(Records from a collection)
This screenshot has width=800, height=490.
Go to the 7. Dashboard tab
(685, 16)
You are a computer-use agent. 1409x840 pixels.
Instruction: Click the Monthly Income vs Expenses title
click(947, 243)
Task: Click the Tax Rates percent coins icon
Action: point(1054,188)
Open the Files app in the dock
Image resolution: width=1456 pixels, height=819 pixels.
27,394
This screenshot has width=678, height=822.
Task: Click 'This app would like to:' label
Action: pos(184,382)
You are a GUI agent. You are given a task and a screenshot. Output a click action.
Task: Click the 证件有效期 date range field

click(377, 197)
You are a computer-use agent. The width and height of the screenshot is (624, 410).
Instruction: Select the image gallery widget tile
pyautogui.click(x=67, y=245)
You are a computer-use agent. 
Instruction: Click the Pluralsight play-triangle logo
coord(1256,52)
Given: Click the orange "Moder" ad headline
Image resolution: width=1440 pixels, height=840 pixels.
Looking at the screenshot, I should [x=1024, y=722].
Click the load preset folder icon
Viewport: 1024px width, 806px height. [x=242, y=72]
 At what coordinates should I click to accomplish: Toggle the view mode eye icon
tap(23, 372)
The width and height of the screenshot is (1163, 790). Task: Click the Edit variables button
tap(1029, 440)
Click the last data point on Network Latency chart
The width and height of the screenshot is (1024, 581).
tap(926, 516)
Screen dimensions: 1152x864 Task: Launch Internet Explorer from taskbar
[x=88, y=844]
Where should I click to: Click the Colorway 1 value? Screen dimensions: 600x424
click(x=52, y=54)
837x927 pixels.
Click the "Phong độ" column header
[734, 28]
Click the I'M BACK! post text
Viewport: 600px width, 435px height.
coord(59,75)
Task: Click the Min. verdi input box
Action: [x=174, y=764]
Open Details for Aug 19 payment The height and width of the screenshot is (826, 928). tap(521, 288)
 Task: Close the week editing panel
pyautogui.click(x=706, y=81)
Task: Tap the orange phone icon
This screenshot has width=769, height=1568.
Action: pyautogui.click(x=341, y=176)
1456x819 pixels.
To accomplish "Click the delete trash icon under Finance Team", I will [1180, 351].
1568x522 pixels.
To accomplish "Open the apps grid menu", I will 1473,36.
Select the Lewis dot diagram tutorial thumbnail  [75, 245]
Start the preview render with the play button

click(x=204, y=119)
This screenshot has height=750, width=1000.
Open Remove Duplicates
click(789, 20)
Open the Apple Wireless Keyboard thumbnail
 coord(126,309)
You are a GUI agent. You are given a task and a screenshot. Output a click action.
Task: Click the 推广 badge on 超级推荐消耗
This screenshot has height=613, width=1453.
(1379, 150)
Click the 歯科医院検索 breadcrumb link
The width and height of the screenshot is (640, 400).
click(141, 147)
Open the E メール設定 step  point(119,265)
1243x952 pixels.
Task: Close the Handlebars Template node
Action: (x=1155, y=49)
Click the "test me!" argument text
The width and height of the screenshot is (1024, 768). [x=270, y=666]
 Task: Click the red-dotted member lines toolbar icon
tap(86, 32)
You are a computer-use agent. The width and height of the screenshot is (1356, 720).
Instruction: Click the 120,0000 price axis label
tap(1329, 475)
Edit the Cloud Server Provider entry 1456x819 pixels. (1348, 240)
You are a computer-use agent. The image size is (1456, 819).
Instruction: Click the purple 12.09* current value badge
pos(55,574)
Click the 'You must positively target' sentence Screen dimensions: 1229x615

* _Given instruction_: Output every line of the items above as a JSON list of strings, one string per line, leaving out blank lines.

* _Reply_:
[
  "This screenshot has width=800, height=490.",
  "Go to the 7. Dashboard tab",
  "(685, 16)",
  "You are a computer-use agent. 1409x840 pixels.",
  "Instruction: Click the Monthly Income vs Expenses title",
  "click(947, 243)",
  "Task: Click the Tax Rates percent coins icon",
  "Action: point(1054,188)",
  "Open the Files app in the dock",
  "Image resolution: width=1456 pixels, height=819 pixels.",
  "27,394",
  "This screenshot has width=678, height=822.",
  "Task: Click 'This app would like to:' label",
  "Action: pos(184,382)",
  "You are a GUI agent. You are given a task and a screenshot. Output a click action.",
  "Task: Click the 证件有效期 date range field",
  "click(377, 197)",
  "You are a computer-use agent. The width and height of the screenshot is (624, 410).",
  "Instruction: Select the image gallery widget tile",
  "pyautogui.click(x=67, y=245)",
  "You are a computer-use agent. ",
  "Instruction: Click the Pluralsight play-triangle logo",
  "coord(1256,52)",
  "Given: Click the orange \"Moder\" ad headline",
  "Image resolution: width=1440 pixels, height=840 pixels.",
  "Looking at the screenshot, I should [x=1024, y=722].",
  "Click the load preset folder icon",
  "Viewport: 1024px width, 806px height. [x=242, y=72]",
  " At what coordinates should I click to accomplish: Toggle the view mode eye icon",
  "tap(23, 372)",
  "The width and height of the screenshot is (1163, 790). Task: Click the Edit variables button",
  "tap(1029, 440)",
  "Click the last data point on Network Latency chart",
  "The width and height of the screenshot is (1024, 581).",
  "tap(926, 516)",
  "Screen dimensions: 1152x864 Task: Launch Internet Explorer from taskbar",
  "[x=88, y=844]",
  "Where should I click to: Click the Colorway 1 value? Screen dimensions: 600x424",
  "click(x=52, y=54)",
  "837x927 pixels.",
  "Click the \"Phong độ\" column header",
  "[734, 28]",
  "Click the I'M BACK! post text",
  "Viewport: 600px width, 435px height.",
  "coord(59,75)",
  "Task: Click the Min. verdi input box",
  "Action: [x=174, y=764]",
  "Open Details for Aug 19 payment The height and width of the screenshot is (826, 928). tap(521, 288)",
  " Task: Close the week editing panel",
  "pyautogui.click(x=706, y=81)",
  "Task: Tap the orange phone icon",
  "This screenshot has width=769, height=1568.",
  "Action: pyautogui.click(x=341, y=176)",
  "1456x819 pixels.",
  "To accomplish \"Click the delete trash icon under Finance Team\", I will [1180, 351].",
  "1568x522 pixels.",
  "To accomplish \"Open the apps grid menu\", I will 1473,36.",
  "Select the Lewis dot diagram tutorial thumbnail  [75, 245]",
  "Start the preview render with the play button",
  "click(x=204, y=119)",
  "This screenshot has height=750, width=1000.",
  "Open Remove Duplicates",
  "click(789, 20)",
  "Open the Apple Wireless Keyboard thumbnail",
  " coord(126,309)",
  "You are a GUI agent. You are given a task and a screenshot. Output a click action.",
  "Task: Click the 推广 badge on 超级推荐消耗",
  "This screenshot has height=613, width=1453.",
  "(1379, 150)",
  "Click the 歯科医院検索 breadcrumb link",
  "The width and height of the screenshot is (640, 400).",
  "click(141, 147)",
  "Open the E メール設定 step  point(119,265)",
  "1243x952 pixels.",
  "Task: Close the Handlebars Template node",
  "Action: (x=1155, y=49)",
  "Click the \"test me!\" argument text",
  "The width and height of the screenshot is (1024, 768). [x=270, y=666]",
  " Task: Click the red-dotted member lines toolbar icon",
  "tap(86, 32)",
  "You are a computer-use agent. The width and height of the screenshot is (1356, 720).",
  "Instruction: Click the 120,0000 price axis label",
  "tap(1329, 475)",
  "Edit the Cloud Server Provider entry 1456x819 pixels. (1348, 240)",
  "You are a computer-use agent. The image size is (1456, 819).",
  "Instruction: Click the purple 12.09* current value badge",
  "pos(55,574)",
  "Click the 'You must positively target' sentence Screen dimensions: 1229x615"
]